**PASSAGE:**
***

I'm afraid I don't quite see what you're getting at. The original post says, "[This modified version] is much easier to visually process than GHC's current messages." My question is: Why, precisely? I don't mean to be defensive or dismissive, but trying to generate grounds for a meaningful conversation. For example, here are a few things that you might be getting at:
Having different colors/font weights (i.e. boldness) makes the error messages more visually interesting and therefore easier to pay attention to and read.
Having blank lines in the middle of single error messages makes them less imposing.
Using position marker in a line below some code is easier to follow than an ever-growing context.
In the example, the type of f is given explicitly, so the context in which the error was made is more apparent.
Short of re-engineering the entire way that GHC handles error messages, it would certainly be hard to produce exactly the output that you are requesting. But, it may be possible to address bulletpoints like my suggested ones above piecemeal and nudge ourselves in the direction of better errors.

***

**TASKS AND EXERCISES:**
a: Which possible points does the GHC error-message reply offer as things the original poster might be getting at?
b: In the GHC error-message reply, what effect is attributed to having blank lines in the middle of single error messages?
c: Resume the GHC error-message reply from its last sentence.

***

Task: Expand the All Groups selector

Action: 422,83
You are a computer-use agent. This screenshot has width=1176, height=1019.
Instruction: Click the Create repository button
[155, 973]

***

**EXPECTED RESPONSES:**
a:
- Different colors and font weights make the error messages more visually interesting, so they are easier to pay attention to and read.
- Blank lines in the middle of single error messages make them less imposing.
- A position marker in a line below some code is easier to follow than an ever-growing context.
- Giving the type of f explicitly makes the context in which the error was made more apparent.

b: They make the error messages less imposing.

c:
It's also worth pointing out that each of the bulletpoints above has reasons "against", such as:
Not every terminal supports these extra modes. In particular, GHC has already had some trouble getting "smart" quotes working in all possible environments (or, indeed, figuring out when to fall back onto dumb quotes).
An automated processor of error messages (that is, an IDE built around GHC) could easily get confused around the blank lines. In fact, I believe I've run into this exact problem when running clang from emacs -- the extra "context-setting" output gets interpreted as fresh warnings.
It's unclear to me, personally, if having the position marker on a separate line is necessarily better than the current output.
The user of a DSL in Haskell is generally unaware of the full, general type of a function they are using. Perhaps including the full type in the error message would make it scarier, not friendlier.
In any case, I'm curious to hear more about the specific things GHC can do to improve. I think we all want "better" error messages, but we need to agree on a definition of "better" first. And, the changes should probably be incremental, unless we have an eager volunteer to examine the whole error-message generation mechanism holistically. There is quite a bit of code dedicated to error messages, so this is not a task to be taken on lightly!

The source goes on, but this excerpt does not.